• Dataset excerpts
################

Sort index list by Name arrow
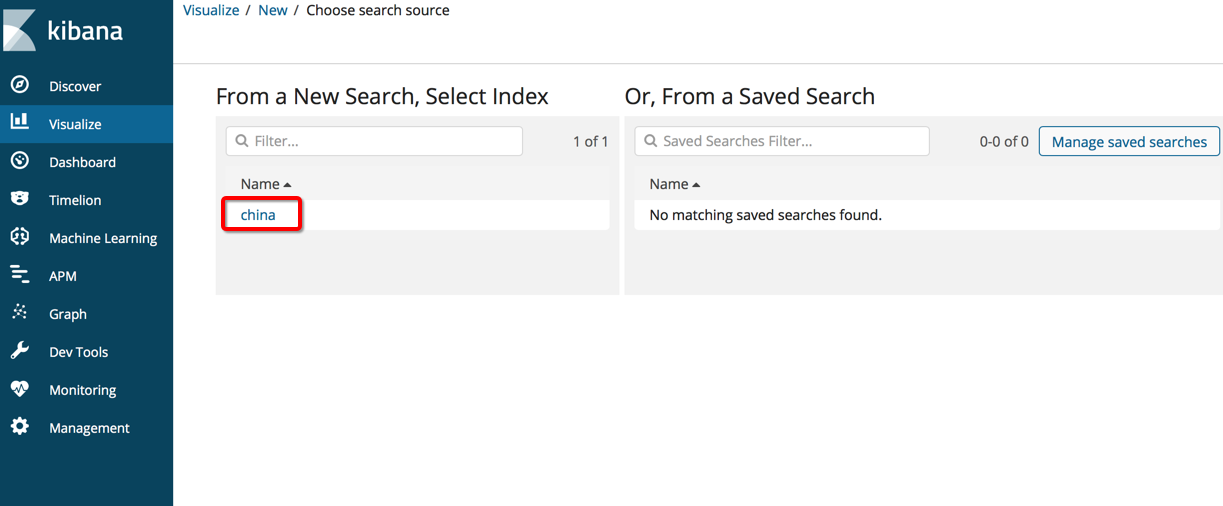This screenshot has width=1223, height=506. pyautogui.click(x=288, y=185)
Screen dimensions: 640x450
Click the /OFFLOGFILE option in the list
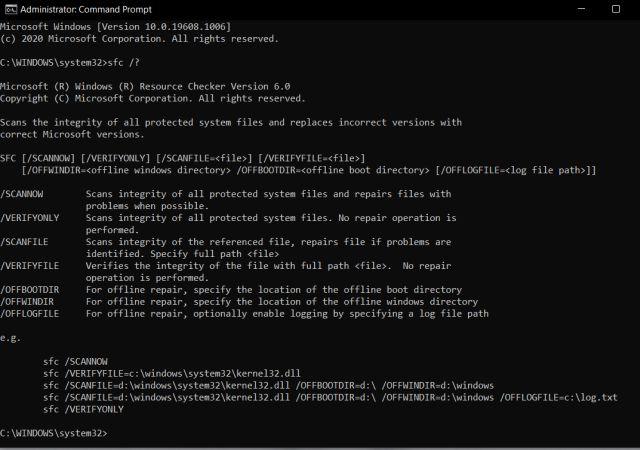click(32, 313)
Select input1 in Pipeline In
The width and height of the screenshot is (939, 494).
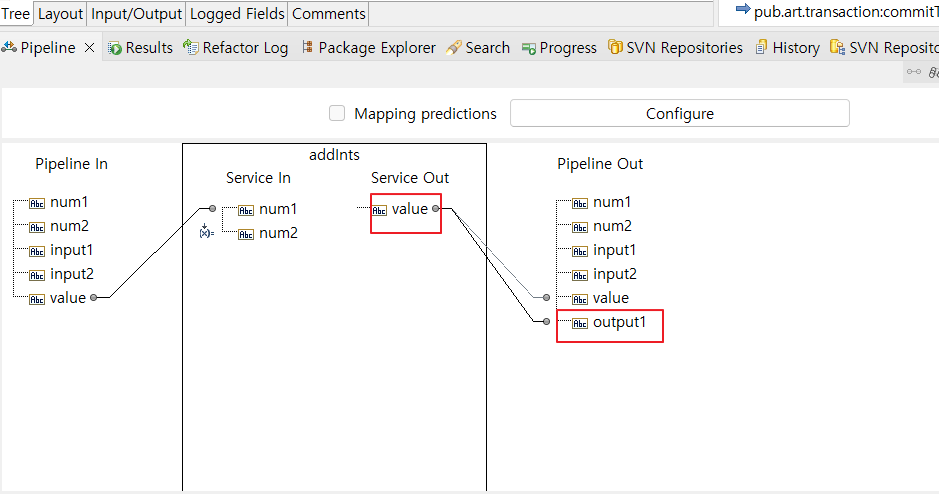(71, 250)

################

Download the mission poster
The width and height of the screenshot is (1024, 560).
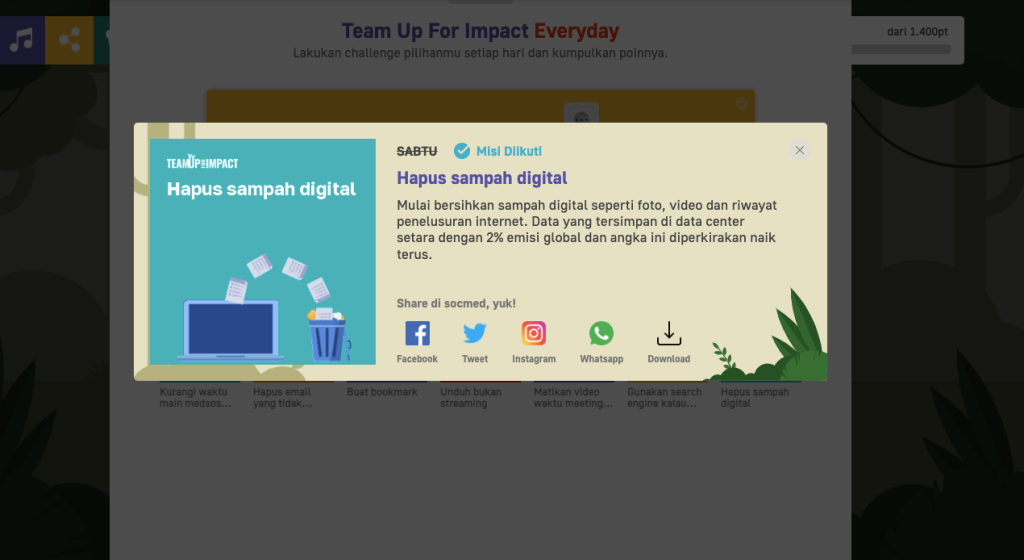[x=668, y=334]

################

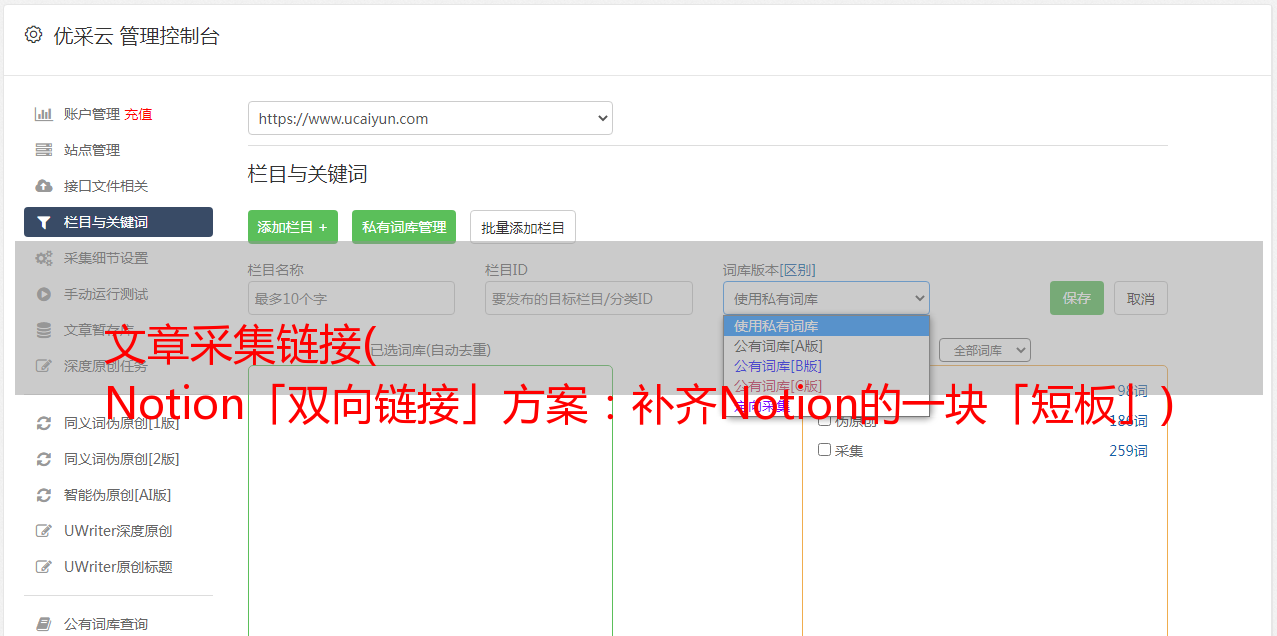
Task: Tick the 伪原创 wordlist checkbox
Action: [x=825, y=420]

################

• Stated task
Return the records word for word, starting at the line that contains "Download the mission poster" and ending at the line that contains "[x=668, y=334]", with both of those lines included. Leave the pictures out of your answer.

• Written solution
Download the mission poster
The width and height of the screenshot is (1024, 560).
[x=668, y=334]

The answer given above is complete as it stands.